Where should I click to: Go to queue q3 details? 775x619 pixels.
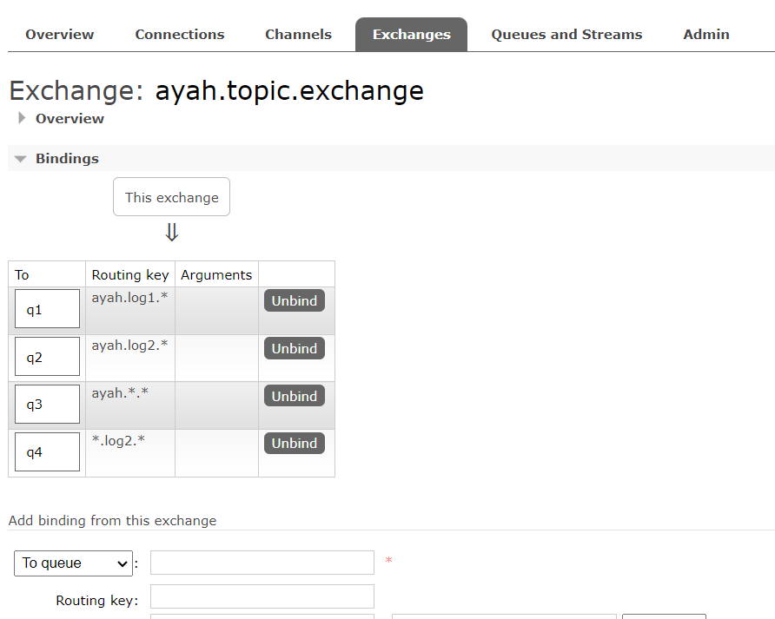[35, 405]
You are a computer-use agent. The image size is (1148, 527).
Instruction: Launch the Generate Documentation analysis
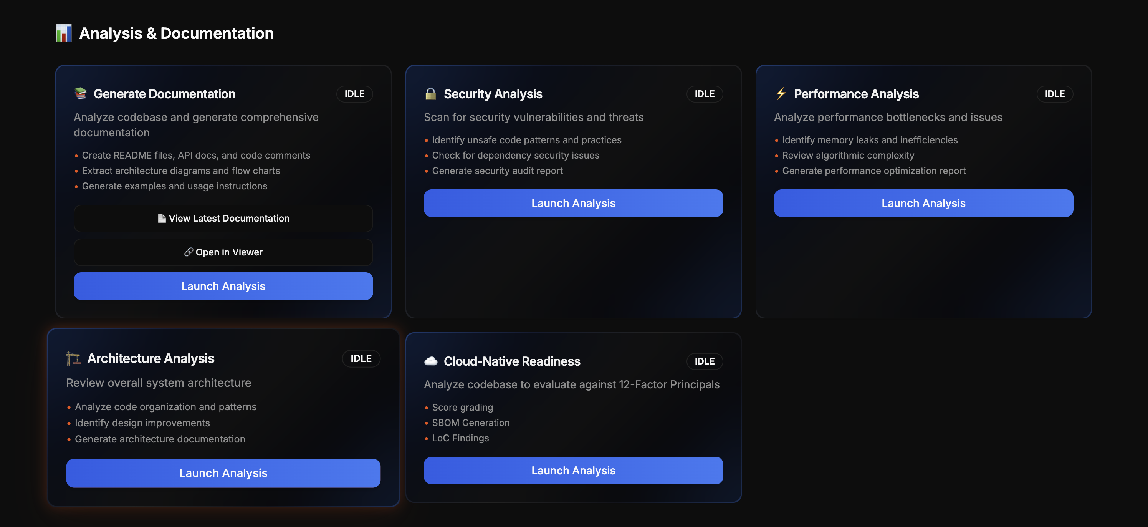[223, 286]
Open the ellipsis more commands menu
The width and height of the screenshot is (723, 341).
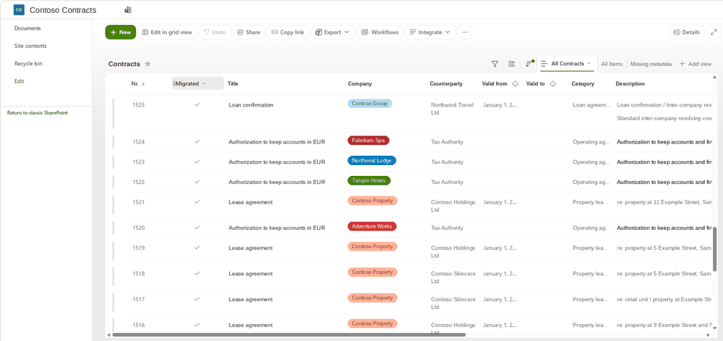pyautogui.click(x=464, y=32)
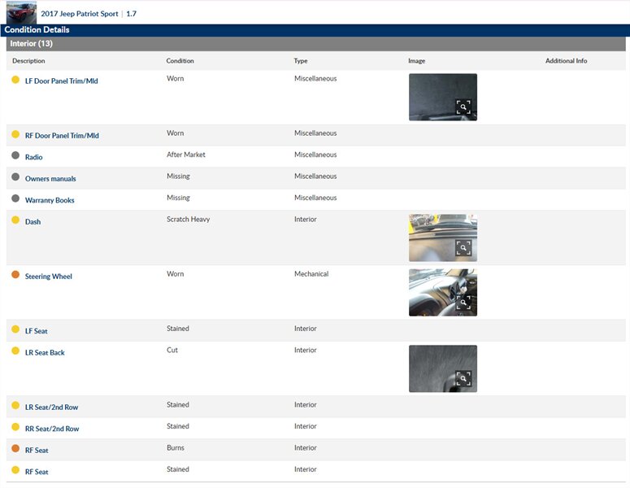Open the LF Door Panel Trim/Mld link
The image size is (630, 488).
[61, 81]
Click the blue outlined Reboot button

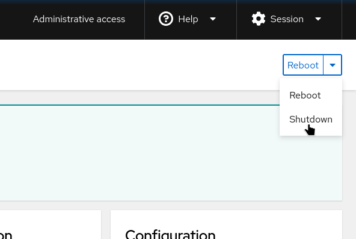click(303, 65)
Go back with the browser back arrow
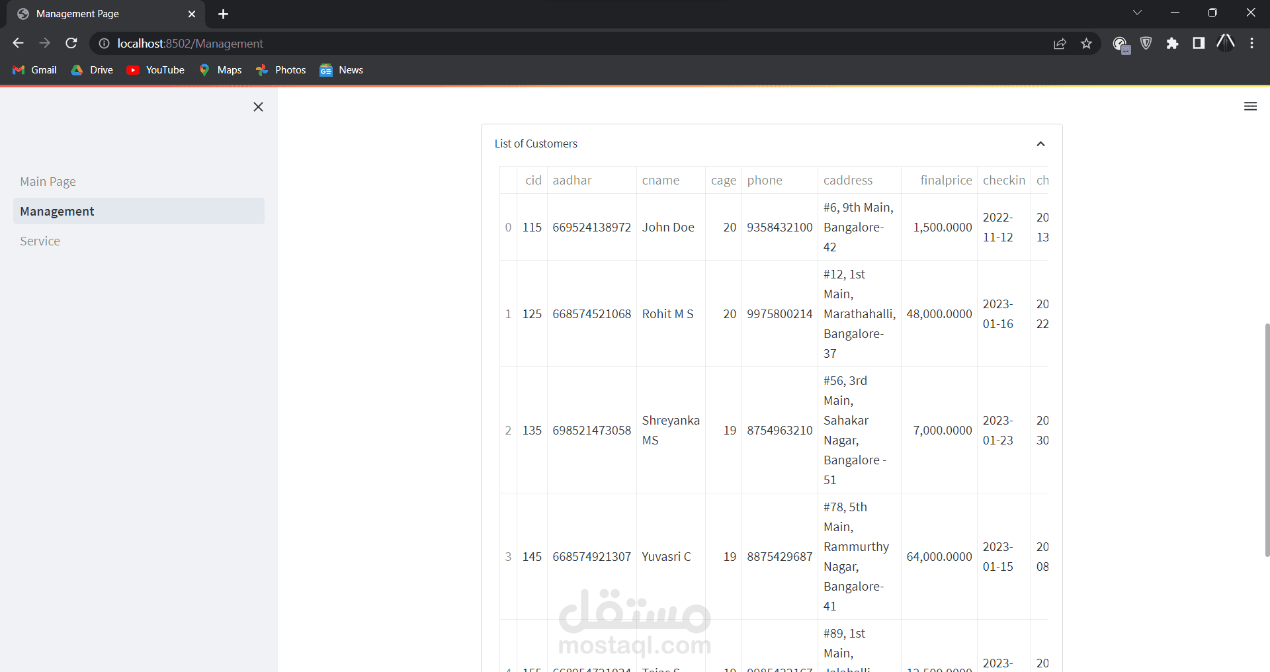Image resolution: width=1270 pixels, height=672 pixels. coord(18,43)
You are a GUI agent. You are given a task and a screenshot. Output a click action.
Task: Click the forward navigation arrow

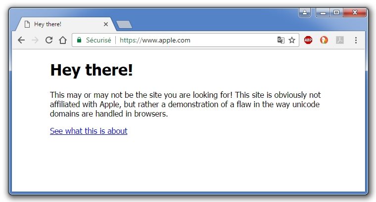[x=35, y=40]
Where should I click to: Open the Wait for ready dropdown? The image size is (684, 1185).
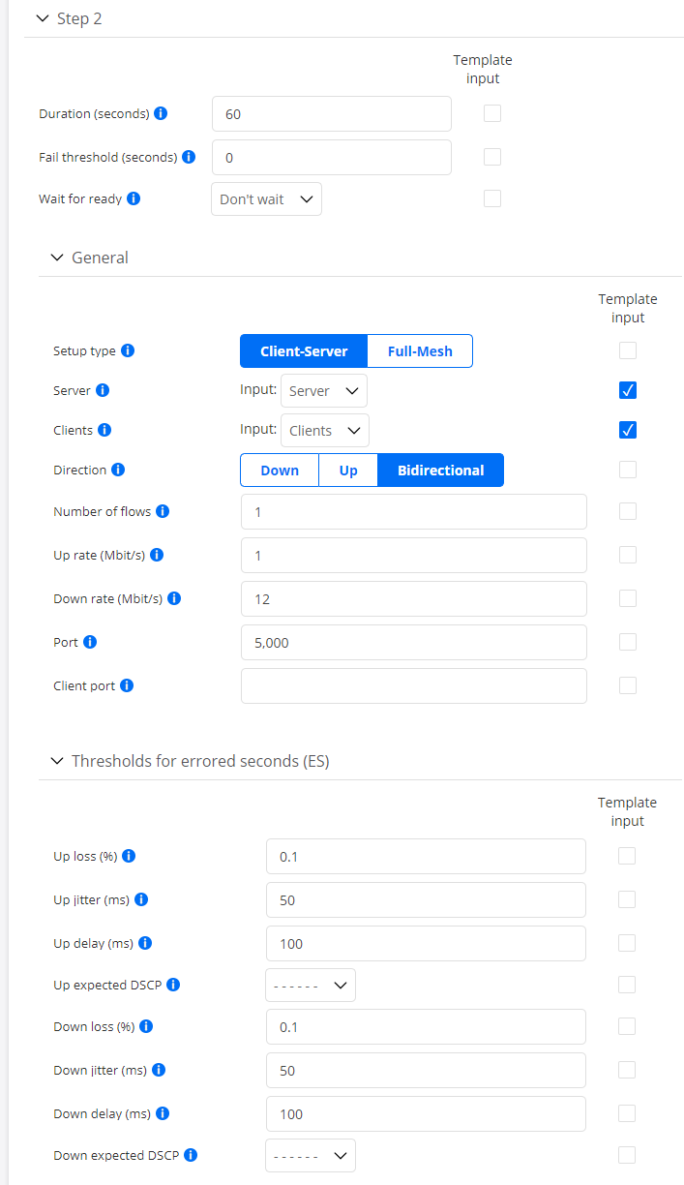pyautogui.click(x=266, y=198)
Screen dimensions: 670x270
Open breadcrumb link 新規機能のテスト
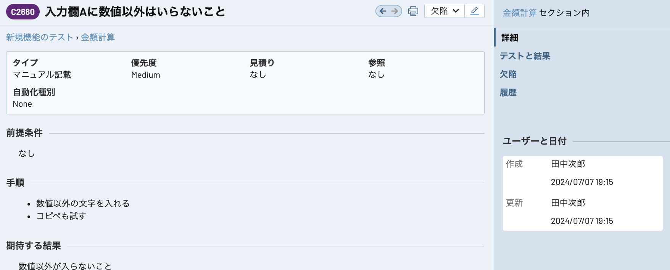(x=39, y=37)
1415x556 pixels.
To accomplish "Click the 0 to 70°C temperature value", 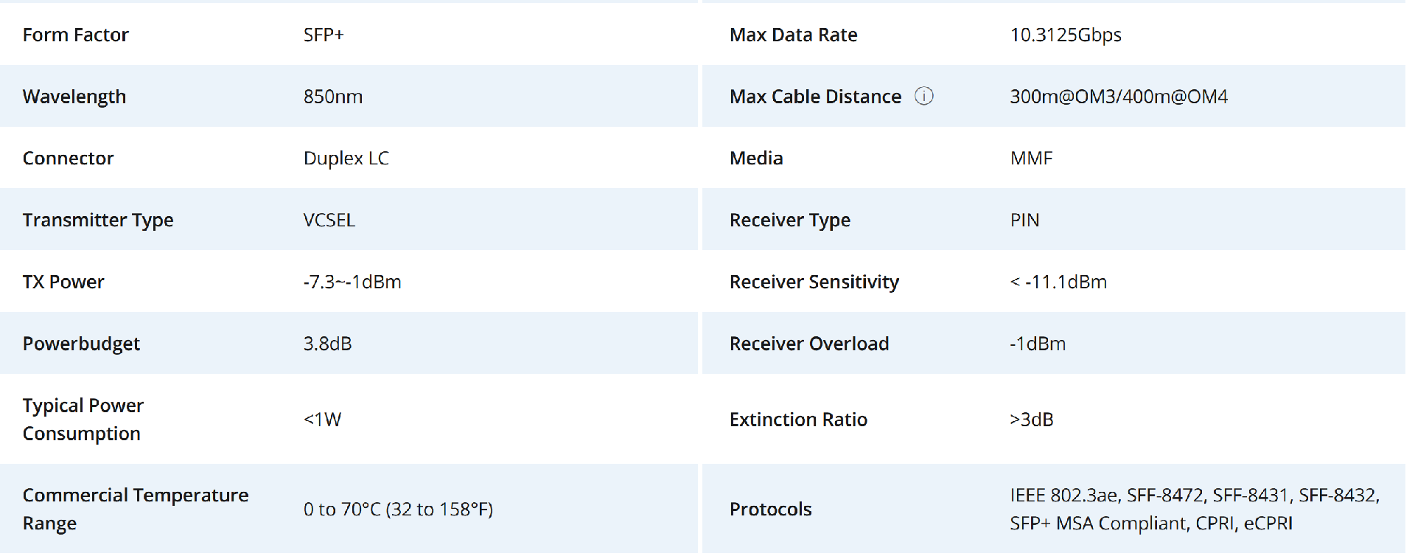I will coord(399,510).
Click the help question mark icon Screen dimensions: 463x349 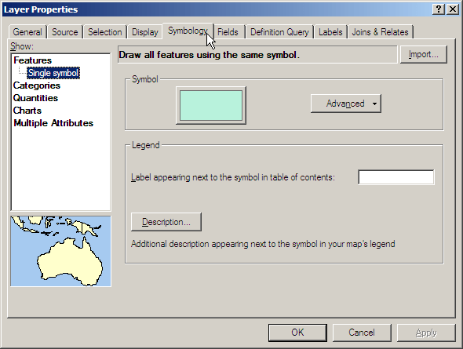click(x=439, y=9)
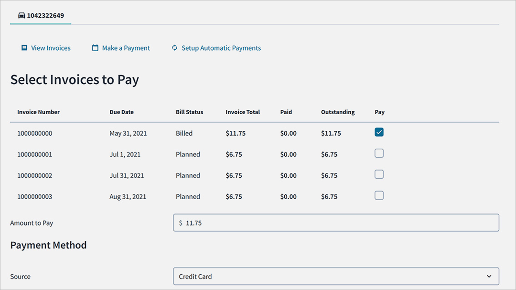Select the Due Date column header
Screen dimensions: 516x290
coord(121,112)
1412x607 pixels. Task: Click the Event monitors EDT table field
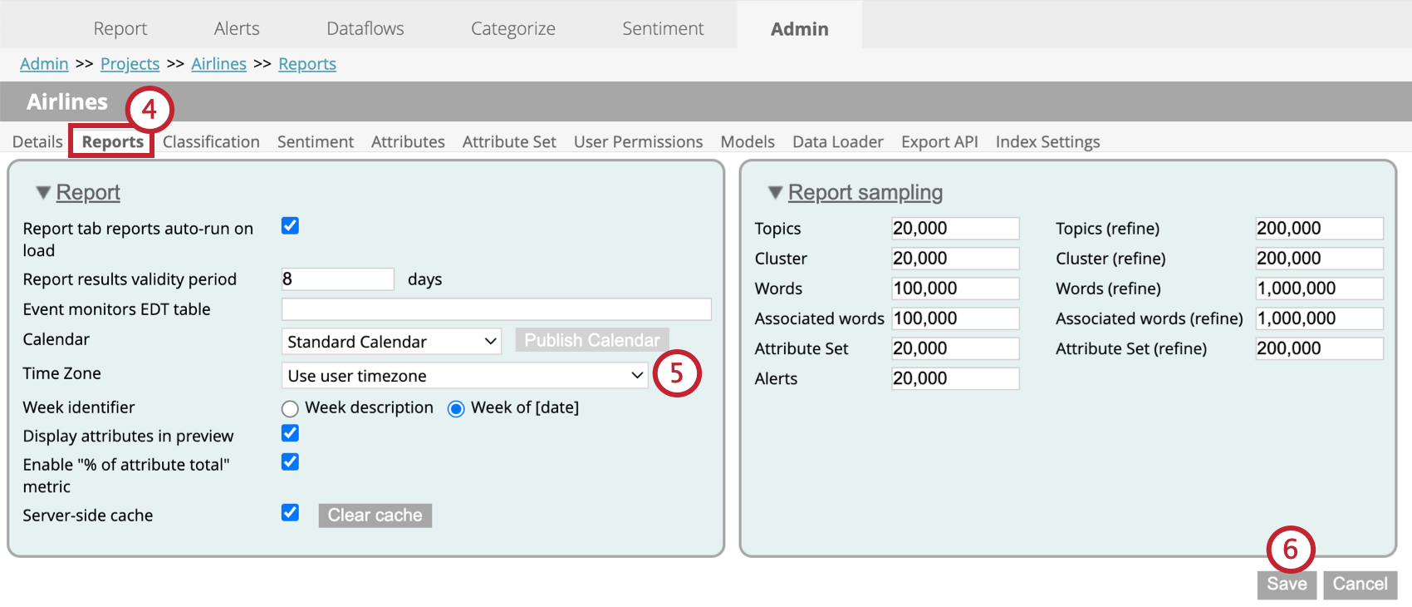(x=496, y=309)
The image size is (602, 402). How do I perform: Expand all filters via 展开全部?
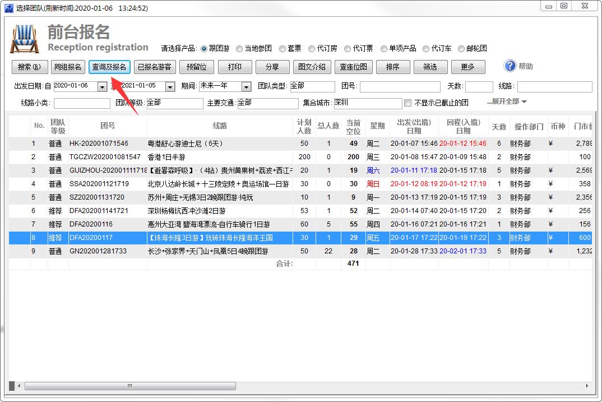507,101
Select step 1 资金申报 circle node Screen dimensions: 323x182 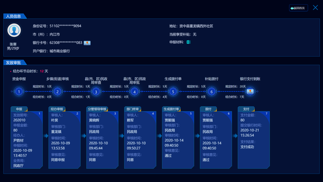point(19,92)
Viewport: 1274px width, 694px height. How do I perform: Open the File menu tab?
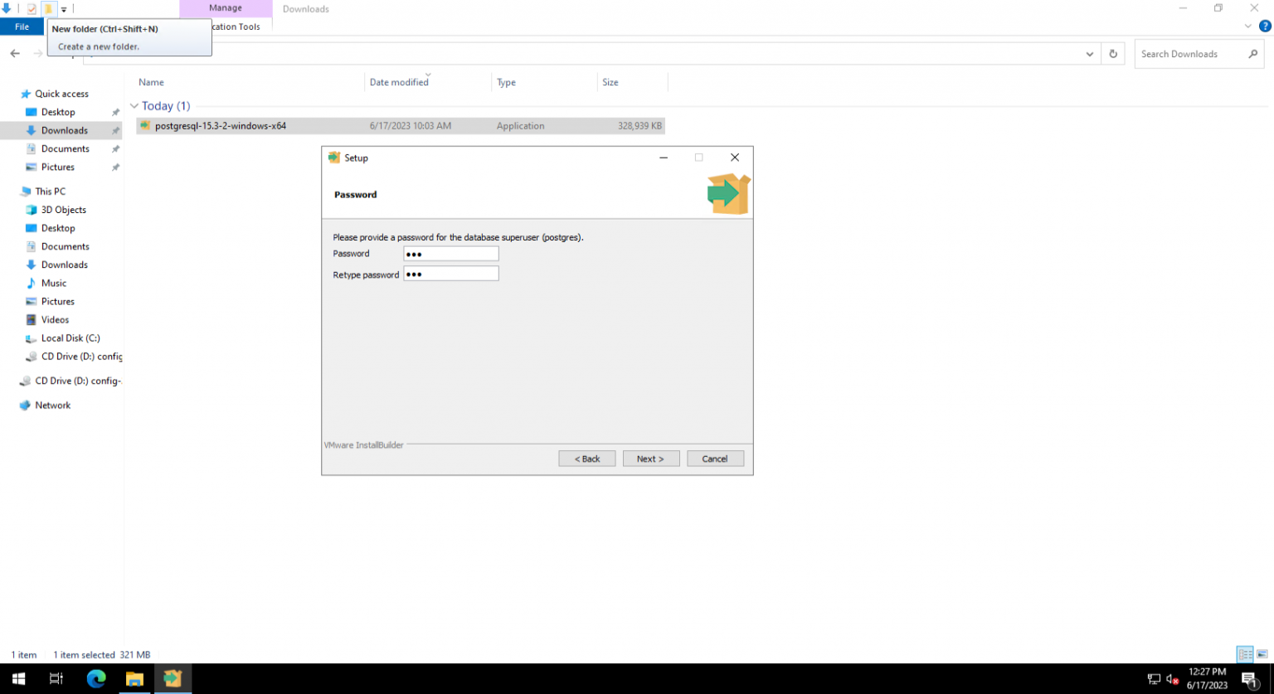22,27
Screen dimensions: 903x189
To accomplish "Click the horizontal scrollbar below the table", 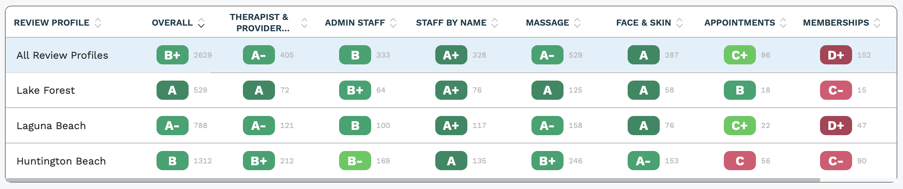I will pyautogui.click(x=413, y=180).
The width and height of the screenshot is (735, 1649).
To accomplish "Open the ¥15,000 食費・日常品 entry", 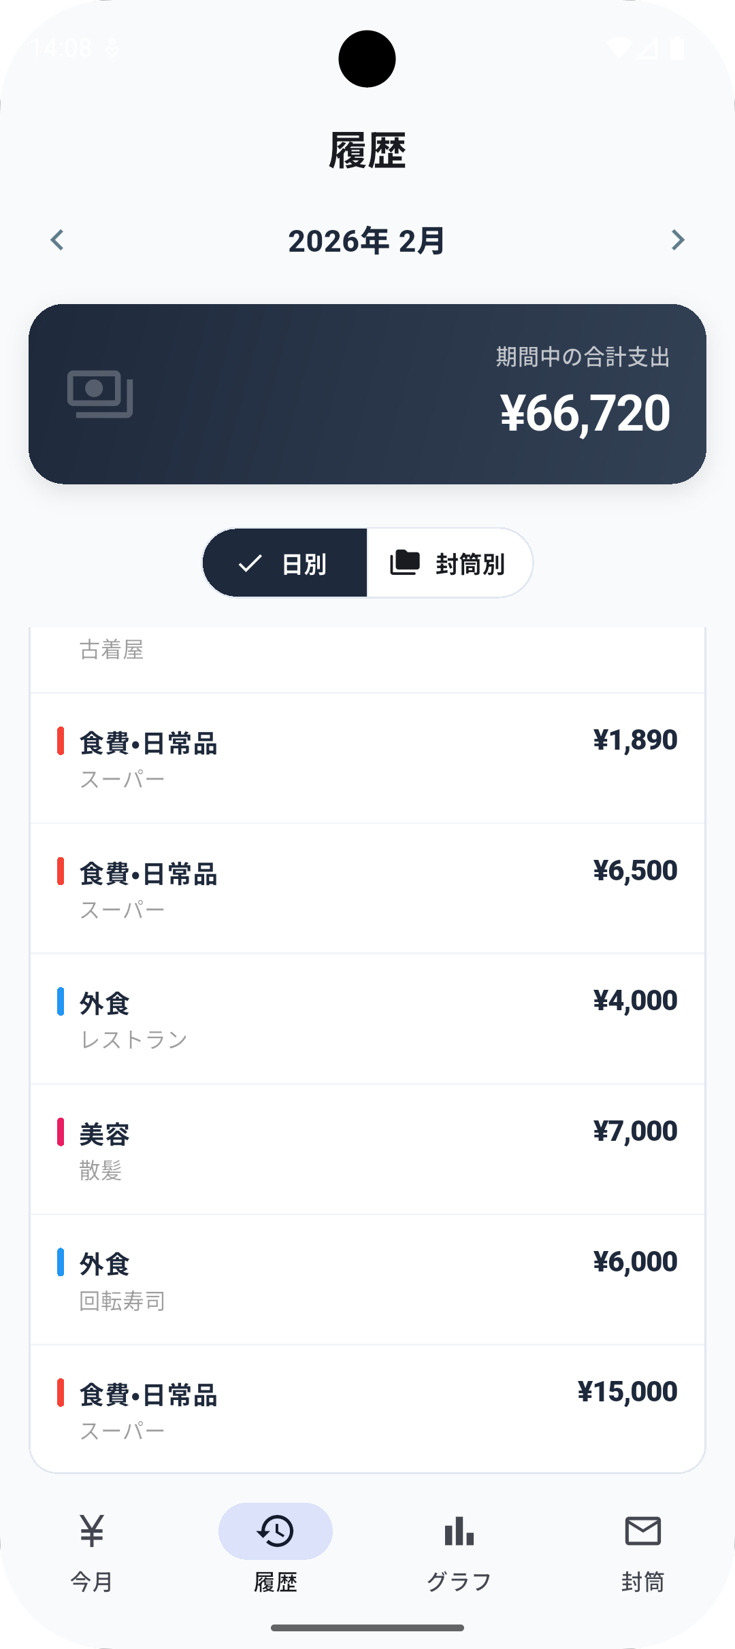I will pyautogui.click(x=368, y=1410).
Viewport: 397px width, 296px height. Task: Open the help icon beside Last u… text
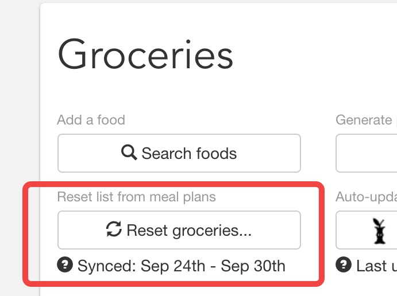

+++

### PROBLEM STATEMENT
What is needed is an exact copy of the lines from the start of the listing above through the line that holds "Open the ellipsis more commands menu", with the pictures left out.

### RESULT
Where should I click to: Go to queue q3 details? 775x619 pixels.
[35, 405]
You are a computer-use agent. The image size is (1148, 527).
Instruction: Launch the Generate Documentation analysis
[223, 286]
Open the ellipsis more commands menu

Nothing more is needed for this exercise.